NEW ORLEANS — How bad does it have to get for Texas women for it to be too bad? That was the underlying question behind the sometimes-arcane issues of constitutional precedent and burden of proof at today’s oral argument before an all-female panel of judges at the Fifth Circuit, challenging two parts of Texas’s abortion law.
Would closing a third of the state’s clinics by requiring that abortion providers have admitting privileges within 30 miles be an unconstitutional burden on a woman’s right to an abortion? What if a handful of those doctors had got admitting privileges to reopen those clinics some of the time? Was it going too far if 22,000 Texas women who wanted abortions couldn’t get them? What if the actual number was a little lower?
In questioning the Center for Reproductive Rights’ Janet Crepps, who was arguing on behalf of abortion providers in the state, Judge Edith Jones opined that making women drive an extra 150 miles to an abortion clinic wasn’t so bad.
“Do you know how long that takes in Texas?” she said, grinning. “Seventy-five miles an hour, flat highway, no congestion?”

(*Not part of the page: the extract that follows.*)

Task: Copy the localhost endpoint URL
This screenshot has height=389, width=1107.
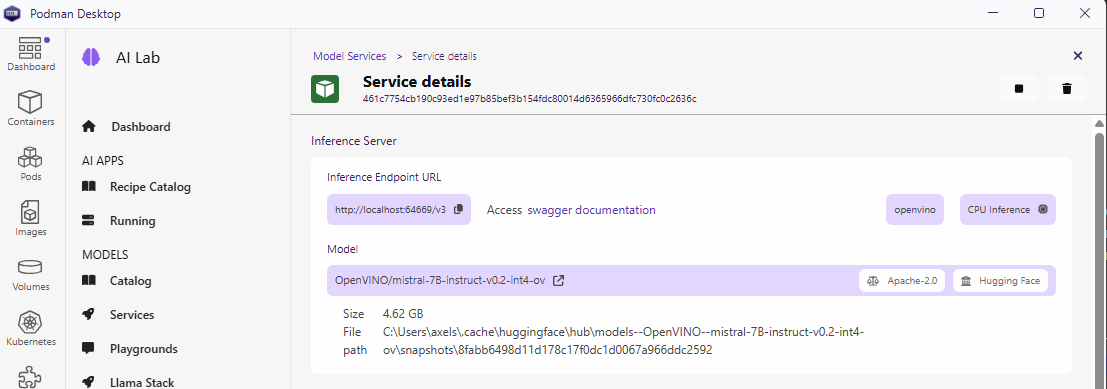Action: point(458,210)
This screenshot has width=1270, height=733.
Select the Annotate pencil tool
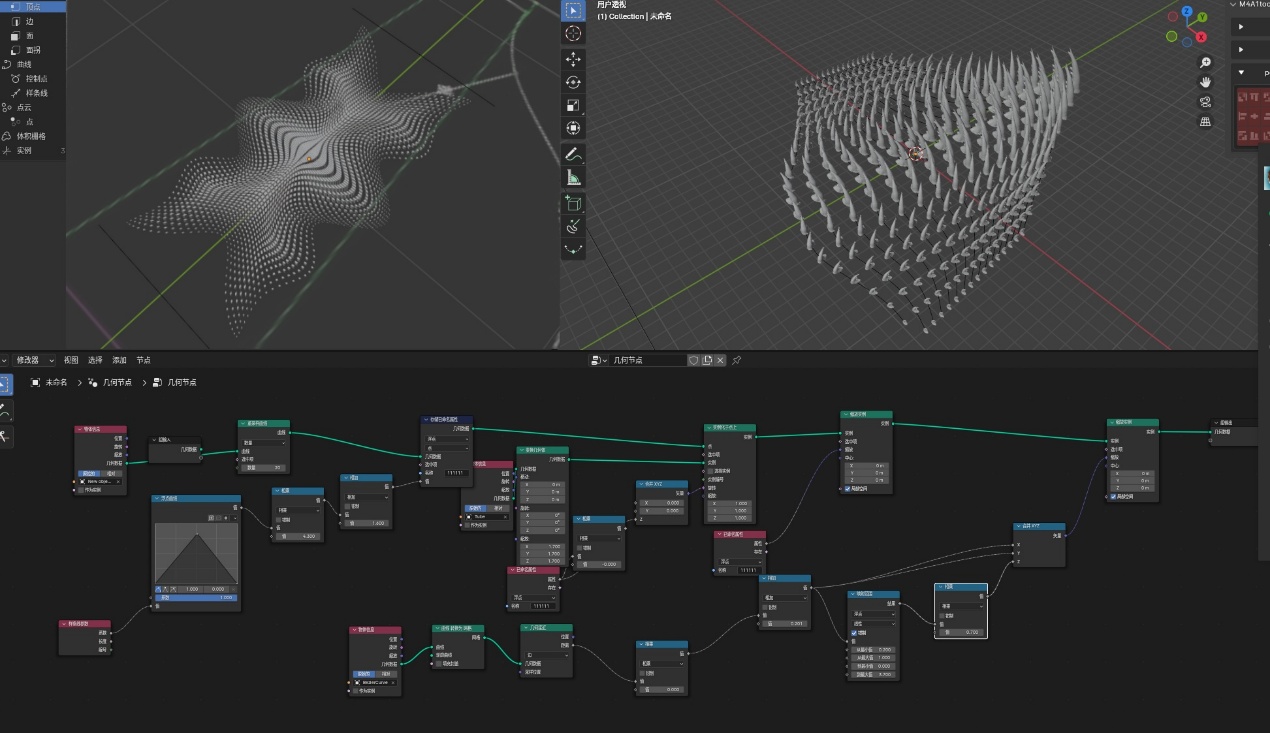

Another judge on the panel, Catharina Haynes, fixated on the fact that the law, known as HB2, had only made a bad situation worse. “There was a dearth of providers before HB2,” she said. “That’s not a creature of HB2.”
Crepps responded that the Supreme Court has not tended to take into account pre-existing conditions when noting that an abortion restriction is an undue burden. “Before the law, there were abortion providers in the Rio Grande Valley,” Crepps said. “Now there aren’t.”
When Crepps pointed out that both the American Medical Association and the American College of Obstetricians and Gynecologists say the law puts women’s health at risk, Haynes interjected asking why those doctors themselves don’t provide abortions, since some of them may have admitting privileges.
Related: How abortion restrictions are already impacting women in Texas
Crepps said that not all doctors perform all procedures, some have contracts with private practices that prevent them from performing abortions or work at Catholic hospitals, and many would-be providers are afraid of violence and harassment. She pointed out that Dr. George Tiller had been murdered for providing abortions.
“And what did Gosnell do?” countered Jones.